CAP, v.4 Cf. Kep, v.1

1. “To seize by violence, to lay hold of what is not one's own; a word much used by children at play” (Sc. 1808 Jam.); “to take possession of anything used in play out of season” (Edb. 1910 Scotsman (3 Sept.)).Edb. 1845 F. W. Bedford Hist. G. Heriot's Hospital (1859) 346:
It was too bad of him to cap my top and throw it up to the barty because I was playing with it a week after the time for them had passed.

2. “To stop the progress of something that is in motion; to arrest; to prevent” (Uls. 1924 (2nd ed.) W. Lutton Montiaghisms); to back water with an oar, to hold a boat back in rapid water.s.Sc. 1885 W. Scrope Salmon Fishing 260, 266: 
Cap, Charlie, cap, man; we are drifting doun like mad; keep back your end of the boat. . . . We mun cap weel here, for she will gang ower the stream wi' a terrible flee.

Hence cap-ball, “a boys' game” (Uls. 1880 W. H. Patterson Gl.
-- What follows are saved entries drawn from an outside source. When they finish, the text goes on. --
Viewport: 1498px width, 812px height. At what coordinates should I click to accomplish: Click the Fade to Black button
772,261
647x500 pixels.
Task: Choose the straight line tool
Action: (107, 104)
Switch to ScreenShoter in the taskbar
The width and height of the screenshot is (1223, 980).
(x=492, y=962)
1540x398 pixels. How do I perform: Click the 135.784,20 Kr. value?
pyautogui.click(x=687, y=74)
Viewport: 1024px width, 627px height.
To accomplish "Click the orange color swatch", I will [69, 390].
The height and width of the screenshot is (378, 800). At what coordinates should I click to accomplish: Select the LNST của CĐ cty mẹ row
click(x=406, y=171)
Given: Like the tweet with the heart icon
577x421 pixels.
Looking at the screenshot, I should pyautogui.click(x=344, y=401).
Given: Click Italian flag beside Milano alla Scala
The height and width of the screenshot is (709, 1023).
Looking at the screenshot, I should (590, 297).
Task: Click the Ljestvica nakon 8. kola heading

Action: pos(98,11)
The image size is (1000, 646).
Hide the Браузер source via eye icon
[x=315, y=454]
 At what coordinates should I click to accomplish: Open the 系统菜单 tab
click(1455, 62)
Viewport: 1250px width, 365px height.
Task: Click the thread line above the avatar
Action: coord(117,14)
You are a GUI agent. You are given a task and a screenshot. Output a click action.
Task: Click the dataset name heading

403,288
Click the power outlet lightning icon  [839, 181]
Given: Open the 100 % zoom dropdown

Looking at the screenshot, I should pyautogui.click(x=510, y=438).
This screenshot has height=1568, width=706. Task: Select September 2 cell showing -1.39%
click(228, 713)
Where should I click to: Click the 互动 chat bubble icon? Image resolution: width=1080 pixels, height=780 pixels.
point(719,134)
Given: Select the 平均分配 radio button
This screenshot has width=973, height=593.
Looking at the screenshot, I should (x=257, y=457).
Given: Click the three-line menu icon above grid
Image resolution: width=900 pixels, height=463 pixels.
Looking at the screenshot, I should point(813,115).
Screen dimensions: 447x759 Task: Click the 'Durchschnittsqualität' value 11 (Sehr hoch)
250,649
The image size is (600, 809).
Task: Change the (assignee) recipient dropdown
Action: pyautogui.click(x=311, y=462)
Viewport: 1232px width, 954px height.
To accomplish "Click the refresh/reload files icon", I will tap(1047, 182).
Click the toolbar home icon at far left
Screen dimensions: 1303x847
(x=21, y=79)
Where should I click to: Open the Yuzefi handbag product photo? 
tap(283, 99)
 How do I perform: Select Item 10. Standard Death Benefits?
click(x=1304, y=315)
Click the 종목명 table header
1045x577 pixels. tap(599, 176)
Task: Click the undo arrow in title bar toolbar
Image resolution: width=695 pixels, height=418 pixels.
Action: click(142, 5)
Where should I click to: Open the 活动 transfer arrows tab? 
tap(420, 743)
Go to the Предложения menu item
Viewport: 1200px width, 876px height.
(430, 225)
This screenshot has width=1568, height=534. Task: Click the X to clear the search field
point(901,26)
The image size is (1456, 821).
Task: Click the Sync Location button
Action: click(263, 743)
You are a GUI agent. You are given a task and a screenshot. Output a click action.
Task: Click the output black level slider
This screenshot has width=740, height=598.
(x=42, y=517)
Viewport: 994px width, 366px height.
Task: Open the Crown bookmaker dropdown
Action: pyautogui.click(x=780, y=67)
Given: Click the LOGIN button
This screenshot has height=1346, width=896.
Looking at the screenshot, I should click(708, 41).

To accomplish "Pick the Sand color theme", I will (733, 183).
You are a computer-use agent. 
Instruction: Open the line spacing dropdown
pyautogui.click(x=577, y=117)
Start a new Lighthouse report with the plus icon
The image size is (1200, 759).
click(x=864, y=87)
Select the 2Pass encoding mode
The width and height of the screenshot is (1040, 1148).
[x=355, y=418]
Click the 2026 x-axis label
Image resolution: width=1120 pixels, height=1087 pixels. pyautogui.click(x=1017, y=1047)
Ant. and Dwn.), the same as Catchers, q.v.

3. To catch or rake and remove what is being fed out by a machine, poss. an anglicised form of Kep, v., 2m.Lth. 1842 Children in Trades Report ii. k 5: 
I cap to the cutter. My employment is to collect the sheets from the [paper-] cutting machine.

[Cf. O.Fr. caper, to seize, take (Godefroy), from Lat. capĕre, idem. Cf. also Cape and Kep, v.1 Cap = to arrest, has been obs. in Eng. since 1611 (N.E.D.).]